Oruçlu geçirilen günlerin getirisi, beyni vücuda giren aşırı
yiyeceklerin oluşturacağı negatif konumdan korumak ve namaz, zikir gibi çalışmalarla
da ruha pozitif yansımayı temin etmektedir. Zira vücuda hammadde girdisi ile uğraşmak
zorunda kalmayan beyin, veri tabanında arınmayı temin ederek mistik alandaki
değerlendirmeleri yüksek düzeye çıkarmakta ve normalin çok üzerinde bir
kapasiyteyle ruha enerji yükleyebilmektedir.
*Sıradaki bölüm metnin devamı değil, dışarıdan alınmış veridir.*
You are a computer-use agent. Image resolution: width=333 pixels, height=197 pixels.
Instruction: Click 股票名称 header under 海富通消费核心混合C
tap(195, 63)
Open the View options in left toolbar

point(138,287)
Oruç tutma, amaç değil araçtır. Beyin faaliyetlerinin zirve
noktaya çıkarılabilmesi, kişinin madde planından kurtulup güç kazanarak mana
boyutlarına açılabilmesi, sağlıklı beslenme ve özellikle de oruç sayesinde
gerçekleşmektedir.
Oruca
niyet etmeyi de dilde tekrarlanan sözle değil, düşünce boyutunda, kişinin oruca
hazır olması şeklinde düşünebiliriz. Bu arzu içinde olan bir kişinin tekrar tekrar
oruca niyetlenmesinin mantıksal bir bütünlüğü yoktur. "Fecirden önce, oruca
niyet etmeyen kimsenin orucu yoktur" Hadis-i Şerif'inde bu nokta anlatılmak
istenmektedir. Sahura kalkma, bir anlamda oruca niyetlenmektedir. Güneşin doğumundan
önce başlayıp batımına kadar devam eden sürede oruçlu olma esasında tamamiyle
sistemin çalışma tarzı ile pararlel bir uygulamadır. Bir başka Hadis-i Şerif'in de
Resûlullah (s.a.v), "Ramazan girdiğinde, Cennet kapıları (bir rivayette de)
Rahmet kapıları açılır. Cehennem kapıları kapatılır ve şeytanlar zincire
vurulur" buyurmaktadır.
Bu hadise göre orucu sadece aç kalma şeklinde değil, beden ve
bilinç ilişkisi içinde değerlendirmek gerekir.